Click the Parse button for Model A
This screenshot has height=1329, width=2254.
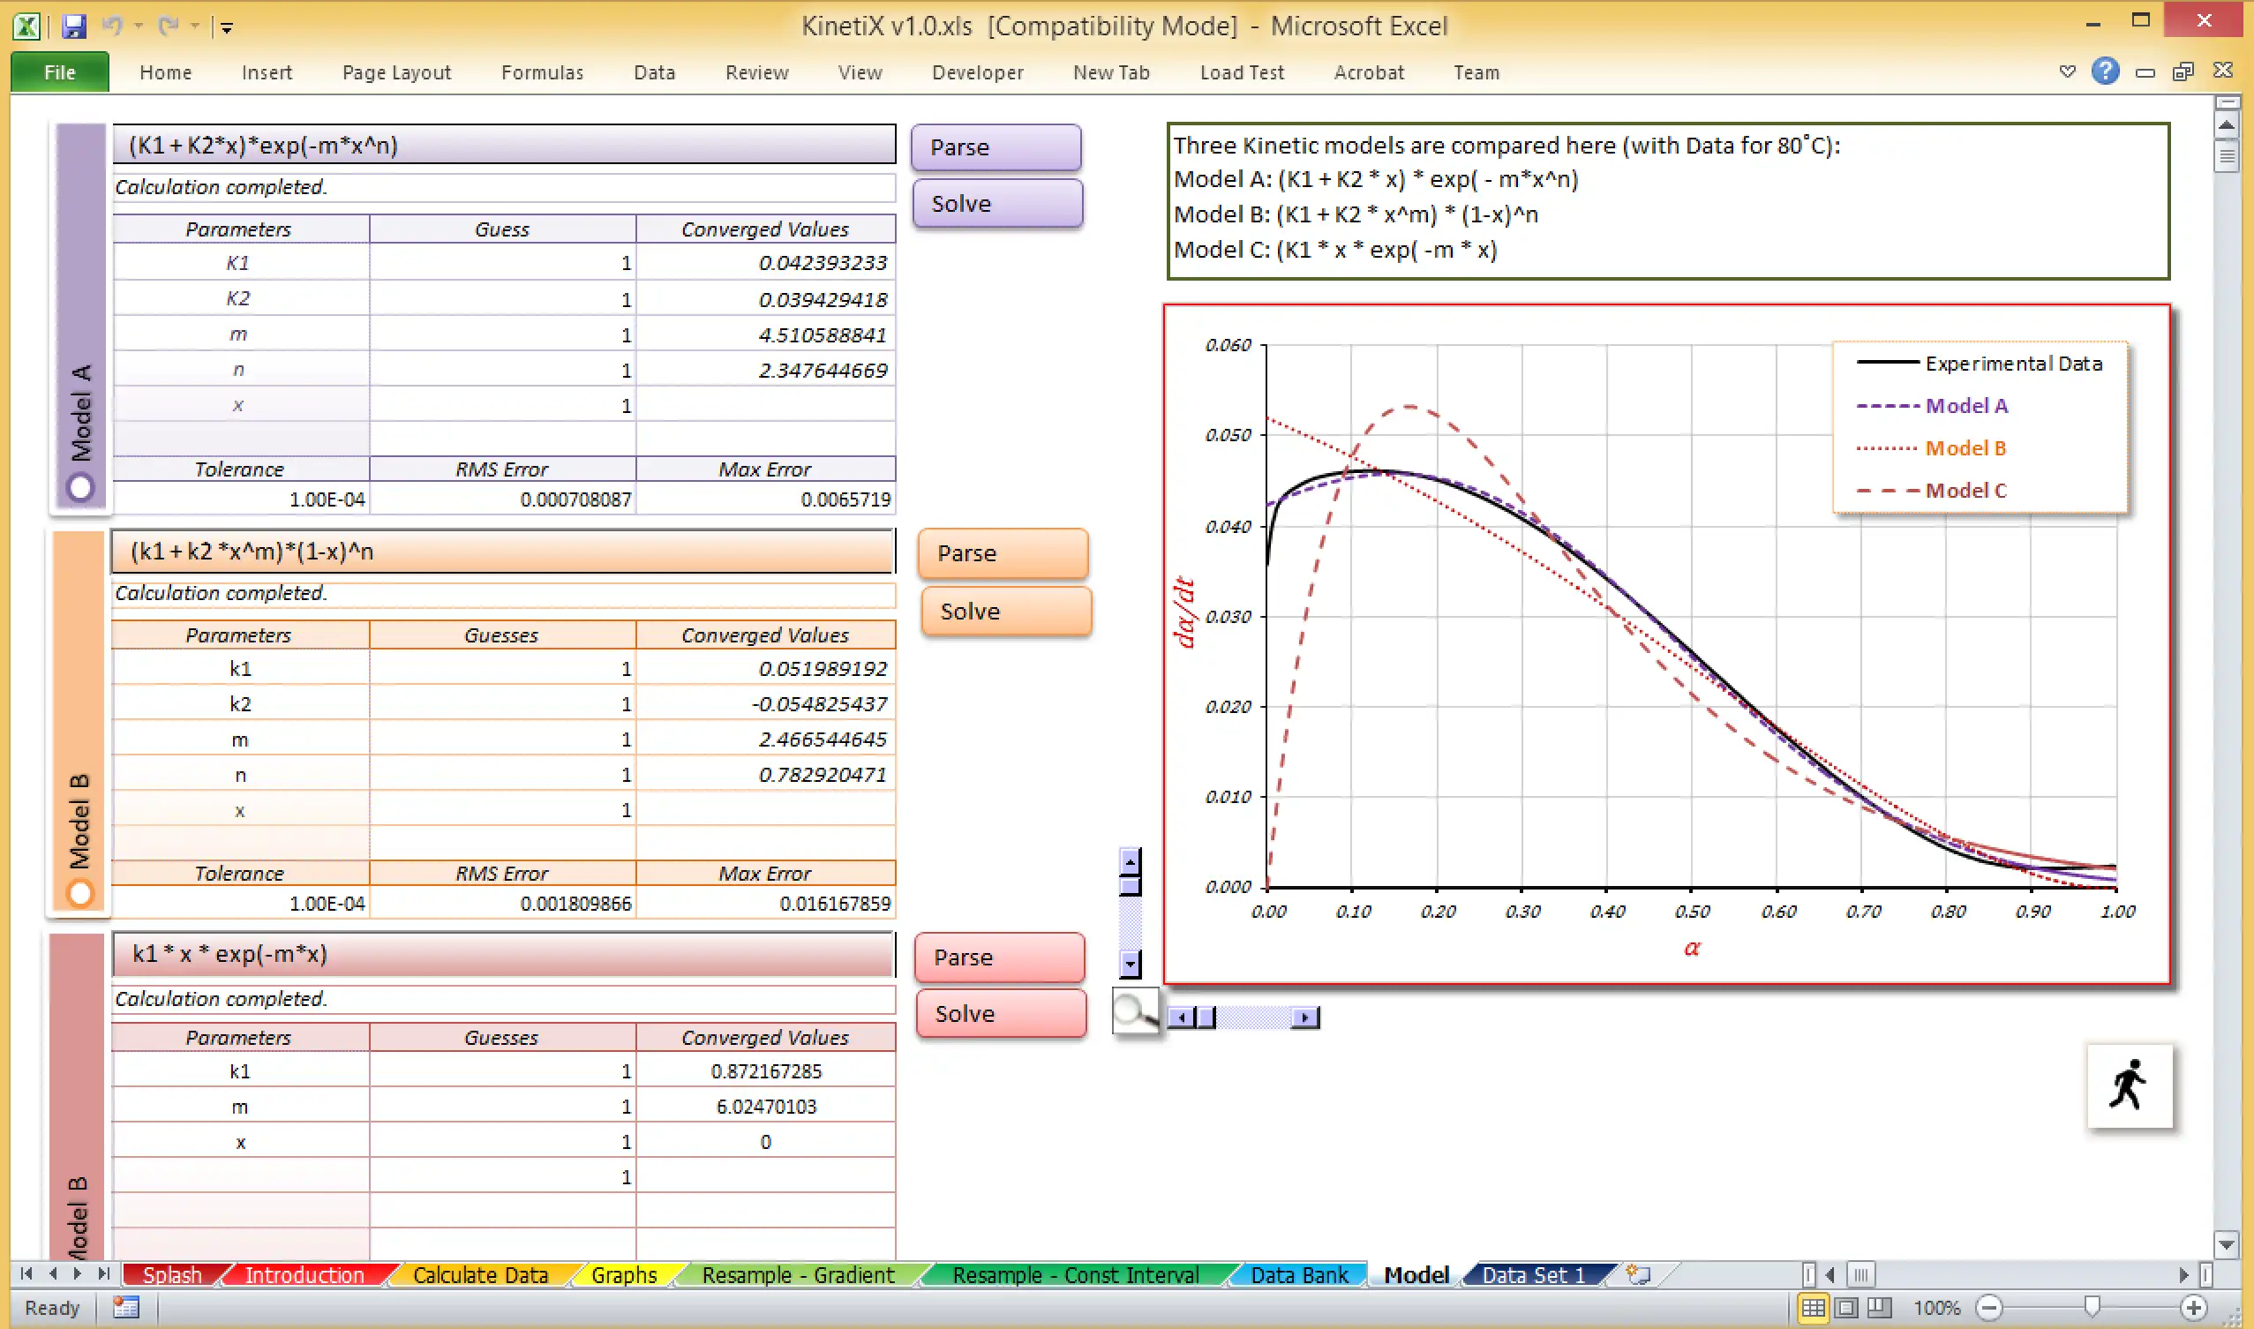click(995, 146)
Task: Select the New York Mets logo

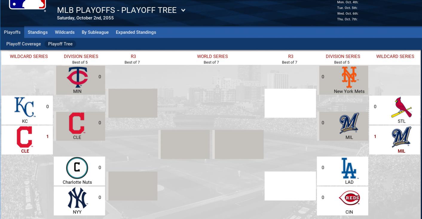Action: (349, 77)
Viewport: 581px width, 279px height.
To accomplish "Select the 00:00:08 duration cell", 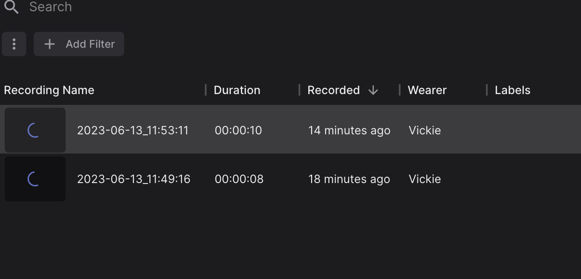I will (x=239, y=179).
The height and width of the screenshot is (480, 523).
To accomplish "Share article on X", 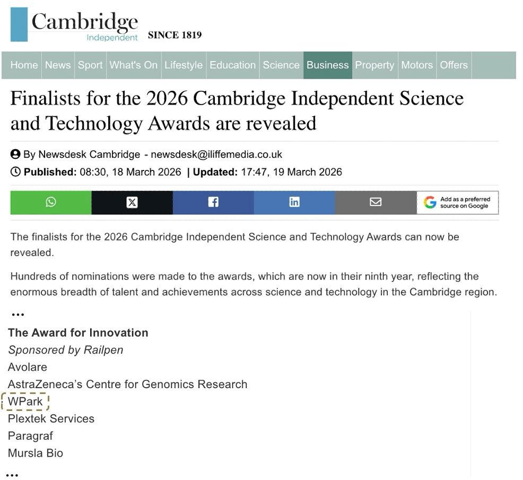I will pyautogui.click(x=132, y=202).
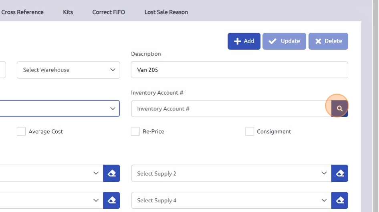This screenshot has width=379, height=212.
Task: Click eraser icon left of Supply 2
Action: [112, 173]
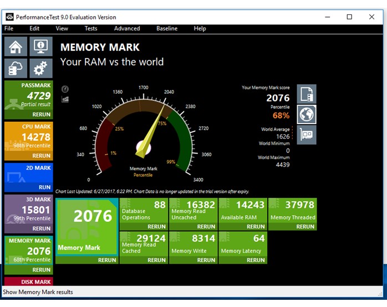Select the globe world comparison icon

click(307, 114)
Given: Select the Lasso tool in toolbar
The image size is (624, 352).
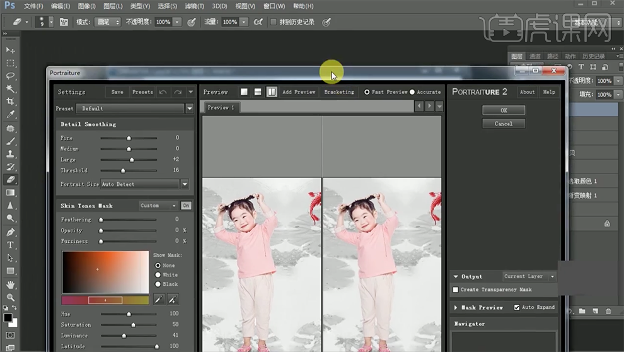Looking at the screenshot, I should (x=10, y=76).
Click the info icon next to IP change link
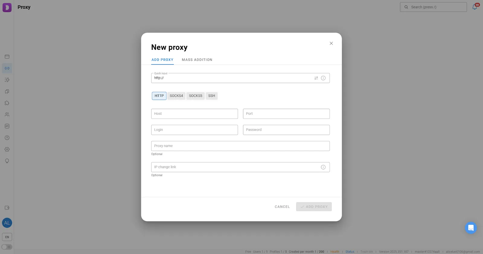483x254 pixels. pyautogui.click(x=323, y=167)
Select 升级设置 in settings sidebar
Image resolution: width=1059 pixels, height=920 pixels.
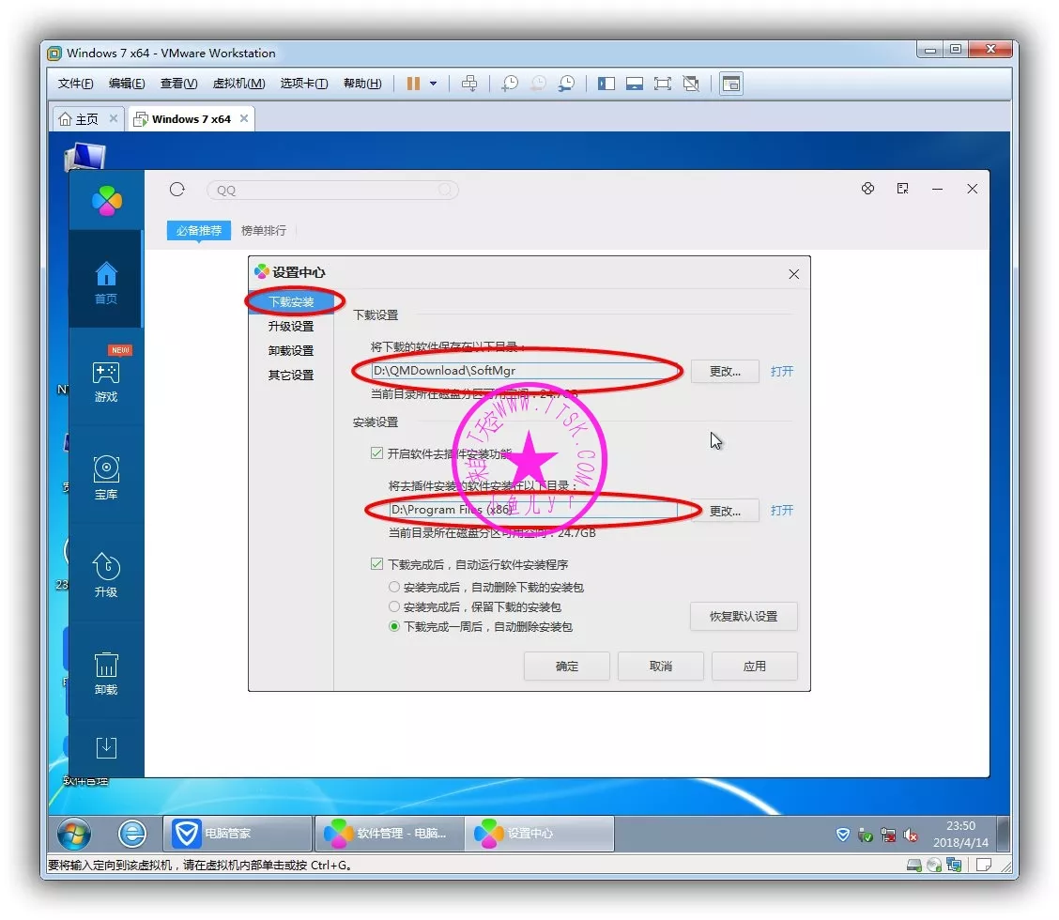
==============================
Exact copy, pictures excluded: repeat the lines from the top of the material through the line with "Viewport: 581px width, 279px height.".

Click the Parse button for Model A
This screenshot has height=1329, width=2254.
click(995, 146)
Task: Select the New York Mets logo

Action: (349, 77)
Viewport: 581px width, 279px height.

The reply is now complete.